Researchers might also choose to not employ checkout if their data set has special potential for scientific outreach, and many users of the data are likely to be casual browsers who may look at it only for a few minutes, rather than with a focused interest. One example is Wordbank (Frank, Braginsky, Yurovsky, & Marchman, 2017), a multilanguage data set of vocabulary development presented via an interactive Web site. These data are of particular interest to parents and other members of the public, not only to researchers. In this case, requiring log-in and data checkout would likely mean that far fewer casually interested parents would browse the data and learn about cognitive development (perhaps checking what to expect about their child’s upcoming vocabulary development, or whether her first words are typical). From our academic perspective, we have not necessarily anticipated all the reasons for some potential users to find data checkout an unacceptable barrier, but these reasons would need to be considered when weighing the needs of nonacademic users against those of academic researchers.
In cases such as the examples we have mentioned, data-set creators may choose to share data publicly, as is currently standard for open data, without a log-in or checkout barrier. Scientists wishing to use such a resource for confirmatory research would simply need to proceed as they currently do with preregistrations of work with existing data: by being explicit about what was accessed when and what they already know about the data set when they planned their study.
Won’t data checkout make fewer people access my data? I want credit for my open data sets!
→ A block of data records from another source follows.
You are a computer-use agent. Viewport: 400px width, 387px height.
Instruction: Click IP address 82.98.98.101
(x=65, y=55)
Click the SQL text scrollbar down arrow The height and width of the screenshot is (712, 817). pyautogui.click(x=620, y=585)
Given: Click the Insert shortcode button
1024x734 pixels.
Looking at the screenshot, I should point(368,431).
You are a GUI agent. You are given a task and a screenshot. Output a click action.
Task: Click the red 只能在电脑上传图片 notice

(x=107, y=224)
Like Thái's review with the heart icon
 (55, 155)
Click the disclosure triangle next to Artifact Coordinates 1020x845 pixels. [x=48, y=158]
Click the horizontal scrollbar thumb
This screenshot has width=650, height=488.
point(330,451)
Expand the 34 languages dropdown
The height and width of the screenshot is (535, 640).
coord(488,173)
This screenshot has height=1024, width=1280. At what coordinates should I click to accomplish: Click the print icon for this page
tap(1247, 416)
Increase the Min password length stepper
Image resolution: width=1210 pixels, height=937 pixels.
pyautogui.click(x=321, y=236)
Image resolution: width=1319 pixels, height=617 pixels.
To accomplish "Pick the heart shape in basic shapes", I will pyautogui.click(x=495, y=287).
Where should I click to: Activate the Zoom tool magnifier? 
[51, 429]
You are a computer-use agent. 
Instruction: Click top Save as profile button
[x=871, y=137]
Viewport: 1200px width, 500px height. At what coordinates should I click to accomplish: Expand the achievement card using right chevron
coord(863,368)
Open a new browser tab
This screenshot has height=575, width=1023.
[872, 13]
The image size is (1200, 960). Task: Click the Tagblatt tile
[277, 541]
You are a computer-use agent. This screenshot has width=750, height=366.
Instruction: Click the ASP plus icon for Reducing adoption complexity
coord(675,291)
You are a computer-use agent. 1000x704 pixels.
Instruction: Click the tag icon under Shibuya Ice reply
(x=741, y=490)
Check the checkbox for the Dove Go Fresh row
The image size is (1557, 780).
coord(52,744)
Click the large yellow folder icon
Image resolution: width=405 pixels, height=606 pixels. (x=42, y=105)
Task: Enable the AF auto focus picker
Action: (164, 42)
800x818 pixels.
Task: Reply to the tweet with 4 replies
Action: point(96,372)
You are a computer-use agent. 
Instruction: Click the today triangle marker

Data checkout is indeed designed to interpose friction in data access, to encourage data-set users to distinguish between confirmatory and exploratory work. On the other hand, a checkout record both enhances the value of data sets by giving them more power to answer additional questions and lets data-set creators track the impact of their data sets in a way that can be useful for their own scientific careers.
How can I specify my (confirmatory) analyses in enough detail if I can’t access the data first?
Many scientists (including ourselves) are used to “getting their hands dirty” with a data set as quickly as possible—learning about the data set while cleaning or summarizing it, making initial graphs, and working through understanding the variables. This approach is both eminently practical and a danger: Regardless of the researcher’s intent, it provides impressionistic insights into the data that muddy the waters of any confirmatory tests. Researchers who share a data set can make life easier for other researchers and allow analyses to be planned without first looking at the data by providing clear summary information about how the data were collected and what variables the data set contains, as well as, ideally, a full data dictionary (Broman & Woo, 2018). Publishing any code already used to analyze the data, in addition to supporting transparency and computational replicability, also serves as a helpful concrete example to other users. In some cases, data-set creators may choose to provide a jittered version of a data set that preserves its structure while scrambling the content; this can allow users to make more specific predictions and even implement code for analysis during preregistration. As is the case with many open-science tools and practices, the steps taken to make science more usable and robust tend to be applicable outside their originally envisioned context: A data dictionary is helpful for any reuse of a data set, whether or not the researcher is additionally able to access the raw data when planning analyses.
What if many people have already looked at a data set? Won’t data sets get overused?
Over time, data sets become more fully characterized, and their use becomes more subject to existing biases as researchers become aware of more conclusions the data have been used to support. Data checkout will not solve this problem, but will make it easier to identify: Scientists will at least be able to distinguish between a data set that has been checked out 10,000 times and one that has been checked out four times. This is particularly important for scientists from neighboring fields, who may not otherwise be aware of how heavily a particular data set has been used.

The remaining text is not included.